It is that time of the week again, in which polling is released regarding the potential 2012 elections. I do not remember such a heavy interest in hypothetical matchups this early in other Presidential cycles. Perhaps, that itself is an indication of a trend in 2012; one that does not favor the administration, if so many are looking forward to the election in which we can finally be rid of the man and his disastrous policies. Anyway, the usual caveat applies about how it is too early for these numbers to matter, but this poll takes an interesting approach, surveying Romney’s chances in a three-way race.

Michael Bloomberg has done a lot for New York City, although at the expense of many of us in the rest of the state. As a mayor, he still does not fit into the powerful footsteps left behind by Rudy Giuliani, the man who refused to change the law to seek a third term as Bloomberg did. With his party switch, increasing social liberalism, self-described fiscal conservatism but with a penchant for raising taxes, conventional wisdom indicates that despite his popularity within New York City, he would gain little traction elsewhere. Nevertheless, Presidential speculation continues to surround Bloomberg. He has reportedly considered making a bid as an independent, with the belief that independents would support him over most Republicans.

The latest poll from Zogby International indicates that Bloomberg is wrong and the inclinations of conventional wisdom are indeed justified. In a poll of the three way race 2,062 likely voters narrowly favor Mitt Romney over Barack Obama and the New York City mayor. Romney leads with 42 percent of the vote, to Obama’s 41. Bloomberg meanwhile takes only six percent. Among independents, Bloomberg’s key constituency, Romney leads a 40-30-11 split, with the meager 11 percent take going to Bloomberg.

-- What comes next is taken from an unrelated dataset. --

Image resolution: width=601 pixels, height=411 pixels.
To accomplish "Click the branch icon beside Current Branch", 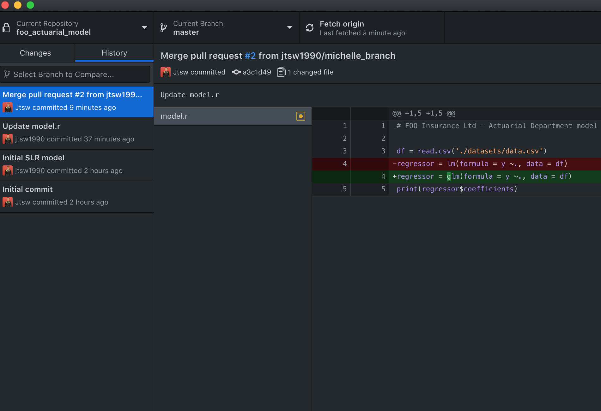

This news is not great for Bloomberg, but it is even worse for the President. While the New York City mayor is showing the sort of weakness one would expect from the earliest days of a yet hypothetical third party candidacy, comparisons to other polls show that Bloomberg is not taking, as one might expect from the Republican challenger. Rather, he is drawing his small number equally from both sides, if not a little more from the left. Furthermore, as a greater share of the populace outside of New York learn more of Bloomberg and his clearly left-wing political views, it could be expected that he would draw any further support significantly away from Obama.

Bloomberg’s business credentials do not benefit him as an alternate answer to the economy, as he wins the support of only five percent of small business owners. The plurality, 49 percent, favor the low taxes and true fiscal conservative reform that would come with a Romney administration.

As Democrats desire and mainstream Republicans fear a split within the GOP from the growing strength of the Tea Party movement, the many varying styles of American conservatism appear ready to unite on common principles in the effort to take back this nation; Romney takes a solid 84 percent of Tea Party voters. Meanwhile, should Bloomberg indeed enter the fray, it is his fellow social liberal Barack Obama, who will need to fear an independent candidate siphoning his voters.